◆ Data for this task:
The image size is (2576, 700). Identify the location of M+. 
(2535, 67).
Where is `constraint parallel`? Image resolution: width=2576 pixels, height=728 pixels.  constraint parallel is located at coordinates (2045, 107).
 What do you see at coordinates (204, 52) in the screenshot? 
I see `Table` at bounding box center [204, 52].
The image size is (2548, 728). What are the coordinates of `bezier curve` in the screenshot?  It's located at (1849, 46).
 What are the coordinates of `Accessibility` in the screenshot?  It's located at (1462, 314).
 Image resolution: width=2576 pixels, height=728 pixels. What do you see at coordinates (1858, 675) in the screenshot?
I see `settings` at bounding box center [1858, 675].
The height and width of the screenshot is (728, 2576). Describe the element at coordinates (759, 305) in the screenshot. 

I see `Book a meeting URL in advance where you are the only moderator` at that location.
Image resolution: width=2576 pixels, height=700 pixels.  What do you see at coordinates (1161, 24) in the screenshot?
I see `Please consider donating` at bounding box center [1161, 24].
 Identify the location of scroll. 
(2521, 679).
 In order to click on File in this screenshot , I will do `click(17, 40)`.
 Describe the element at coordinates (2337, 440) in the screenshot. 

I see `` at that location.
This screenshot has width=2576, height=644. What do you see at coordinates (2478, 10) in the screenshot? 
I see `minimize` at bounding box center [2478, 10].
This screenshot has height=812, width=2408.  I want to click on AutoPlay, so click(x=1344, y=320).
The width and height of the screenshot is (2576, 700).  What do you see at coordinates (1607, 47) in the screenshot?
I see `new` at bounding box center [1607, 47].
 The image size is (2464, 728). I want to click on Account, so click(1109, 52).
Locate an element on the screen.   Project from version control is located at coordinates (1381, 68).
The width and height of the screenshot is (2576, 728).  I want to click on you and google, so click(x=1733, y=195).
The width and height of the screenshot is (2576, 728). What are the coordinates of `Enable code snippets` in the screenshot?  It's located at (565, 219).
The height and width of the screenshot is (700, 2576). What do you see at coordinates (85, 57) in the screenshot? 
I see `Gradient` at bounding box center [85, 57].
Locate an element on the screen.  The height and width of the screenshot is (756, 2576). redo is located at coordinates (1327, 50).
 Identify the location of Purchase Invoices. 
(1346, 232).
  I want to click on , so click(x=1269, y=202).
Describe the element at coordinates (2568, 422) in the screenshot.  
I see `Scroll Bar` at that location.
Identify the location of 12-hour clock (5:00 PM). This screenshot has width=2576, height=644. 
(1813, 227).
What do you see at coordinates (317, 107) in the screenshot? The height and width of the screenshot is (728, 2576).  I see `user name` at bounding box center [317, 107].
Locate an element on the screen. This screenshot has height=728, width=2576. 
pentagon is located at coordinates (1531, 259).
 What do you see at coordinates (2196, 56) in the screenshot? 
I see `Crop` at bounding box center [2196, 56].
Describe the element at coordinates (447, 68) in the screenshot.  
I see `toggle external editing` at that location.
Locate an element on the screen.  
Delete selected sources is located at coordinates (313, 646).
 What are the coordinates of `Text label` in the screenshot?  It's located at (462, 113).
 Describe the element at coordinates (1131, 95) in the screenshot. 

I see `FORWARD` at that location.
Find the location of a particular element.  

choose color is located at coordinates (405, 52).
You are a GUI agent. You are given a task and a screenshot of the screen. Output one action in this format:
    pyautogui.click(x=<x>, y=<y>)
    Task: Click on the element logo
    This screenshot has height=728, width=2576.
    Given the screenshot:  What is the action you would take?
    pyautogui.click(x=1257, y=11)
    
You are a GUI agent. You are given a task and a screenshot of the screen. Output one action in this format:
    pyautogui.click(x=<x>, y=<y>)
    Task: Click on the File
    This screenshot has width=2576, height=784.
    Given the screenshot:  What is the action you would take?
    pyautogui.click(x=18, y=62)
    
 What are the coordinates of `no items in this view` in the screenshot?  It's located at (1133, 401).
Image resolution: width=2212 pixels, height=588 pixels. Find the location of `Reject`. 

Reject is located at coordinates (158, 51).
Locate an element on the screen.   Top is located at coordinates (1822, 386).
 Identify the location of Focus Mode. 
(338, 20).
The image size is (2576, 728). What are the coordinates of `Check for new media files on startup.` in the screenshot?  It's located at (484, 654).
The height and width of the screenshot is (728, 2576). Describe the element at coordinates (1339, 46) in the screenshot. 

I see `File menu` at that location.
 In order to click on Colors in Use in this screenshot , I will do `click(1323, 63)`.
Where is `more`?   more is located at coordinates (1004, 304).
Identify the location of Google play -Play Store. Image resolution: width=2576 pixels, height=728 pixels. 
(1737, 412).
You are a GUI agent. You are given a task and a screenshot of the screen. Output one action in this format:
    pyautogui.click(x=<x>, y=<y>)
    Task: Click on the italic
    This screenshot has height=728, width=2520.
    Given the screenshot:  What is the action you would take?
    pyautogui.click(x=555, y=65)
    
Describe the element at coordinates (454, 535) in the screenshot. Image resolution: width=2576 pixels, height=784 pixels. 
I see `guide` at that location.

◆ Aim: Extract every one of the items above and reproduce each one verbatim, with no changes.

◆ The reply:
The image size is (2576, 700). Identify the location of M+. 
(2535, 67).
Where is `constraint parallel`? Image resolution: width=2576 pixels, height=728 pixels.  constraint parallel is located at coordinates (2045, 107).
 What do you see at coordinates (204, 52) in the screenshot? 
I see `Table` at bounding box center [204, 52].
The image size is (2548, 728). What are the coordinates of `bezier curve` in the screenshot?  It's located at (1849, 46).
 What are the coordinates of `Accessibility` in the screenshot?  It's located at (1462, 314).
 Image resolution: width=2576 pixels, height=728 pixels. What do you see at coordinates (1858, 675) in the screenshot?
I see `settings` at bounding box center [1858, 675].
The height and width of the screenshot is (728, 2576). Describe the element at coordinates (759, 305) in the screenshot. 

I see `Book a meeting URL in advance where you are the only moderator` at that location.
Image resolution: width=2576 pixels, height=700 pixels.  What do you see at coordinates (1161, 24) in the screenshot?
I see `Please consider donating` at bounding box center [1161, 24].
 Identify the location of scroll. 
(2521, 679).
 In order to click on File in this screenshot , I will do `click(17, 40)`.
 Describe the element at coordinates (2337, 440) in the screenshot. 

I see `` at that location.
This screenshot has width=2576, height=644. What do you see at coordinates (2478, 10) in the screenshot? 
I see `minimize` at bounding box center [2478, 10].
This screenshot has height=812, width=2408.  I want to click on AutoPlay, so click(x=1344, y=320).
The width and height of the screenshot is (2576, 700).  What do you see at coordinates (1607, 47) in the screenshot?
I see `new` at bounding box center [1607, 47].
 The image size is (2464, 728). I want to click on Account, so click(1109, 52).
Locate an element on the screen.   Project from version control is located at coordinates (1381, 68).
The width and height of the screenshot is (2576, 728).  I want to click on you and google, so click(x=1733, y=195).
The width and height of the screenshot is (2576, 728). What are the coordinates of `Enable code snippets` in the screenshot?  It's located at (565, 219).
The height and width of the screenshot is (700, 2576). What do you see at coordinates (85, 57) in the screenshot? 
I see `Gradient` at bounding box center [85, 57].
Locate an element on the screen.  The height and width of the screenshot is (756, 2576). redo is located at coordinates (1327, 50).
 Identify the location of Purchase Invoices. 
(1346, 232).
  I want to click on , so click(x=1269, y=202).
Describe the element at coordinates (2568, 422) in the screenshot.  
I see `Scroll Bar` at that location.
Identify the location of 12-hour clock (5:00 PM). This screenshot has width=2576, height=644. 
(1813, 227).
What do you see at coordinates (317, 107) in the screenshot? The height and width of the screenshot is (728, 2576).  I see `user name` at bounding box center [317, 107].
Locate an element on the screen. This screenshot has height=728, width=2576. 
pentagon is located at coordinates (1531, 259).
 What do you see at coordinates (2196, 56) in the screenshot? 
I see `Crop` at bounding box center [2196, 56].
Describe the element at coordinates (447, 68) in the screenshot.  
I see `toggle external editing` at that location.
Locate an element on the screen.  
Delete selected sources is located at coordinates (313, 646).
 What are the coordinates of `Text label` in the screenshot?  It's located at (462, 113).
 Describe the element at coordinates (1131, 95) in the screenshot. 

I see `FORWARD` at that location.
Find the location of a particular element.  

choose color is located at coordinates (405, 52).
You are a GUI agent. You are given a task and a screenshot of the screen. Output one action in this format:
    pyautogui.click(x=<x>, y=<y>)
    Task: Click on the element logo
    This screenshot has height=728, width=2576.
    Given the screenshot:  What is the action you would take?
    pyautogui.click(x=1257, y=11)
    
You are a GUI agent. You are given a task and a screenshot of the screen. Output one action in this format:
    pyautogui.click(x=<x>, y=<y>)
    Task: Click on the File
    This screenshot has width=2576, height=784.
    Given the screenshot:  What is the action you would take?
    pyautogui.click(x=18, y=62)
    
 What are the coordinates of `no items in this view` in the screenshot?  It's located at (1133, 401).
Image resolution: width=2212 pixels, height=588 pixels. Find the location of `Reject`. 

Reject is located at coordinates (158, 51).
Locate an element on the screen.   Top is located at coordinates (1822, 386).
 Identify the location of Focus Mode. 
(338, 20).
The image size is (2576, 728). What are the coordinates of `Check for new media files on startup.` in the screenshot?  It's located at (484, 654).
The height and width of the screenshot is (728, 2576). Describe the element at coordinates (1339, 46) in the screenshot. 

I see `File menu` at that location.
 In order to click on Colors in Use in this screenshot , I will do `click(1323, 63)`.
Where is `more`?   more is located at coordinates (1004, 304).
Identify the location of Google play -Play Store. Image resolution: width=2576 pixels, height=728 pixels. 
(1737, 412).
You are a GUI agent. You are given a task and a screenshot of the screen. Output one action in this format:
    pyautogui.click(x=<x>, y=<y>)
    Task: Click on the italic
    This screenshot has height=728, width=2520.
    Given the screenshot:  What is the action you would take?
    pyautogui.click(x=555, y=65)
    
Describe the element at coordinates (454, 535) in the screenshot. Image resolution: width=2576 pixels, height=784 pixels. 
I see `guide` at that location.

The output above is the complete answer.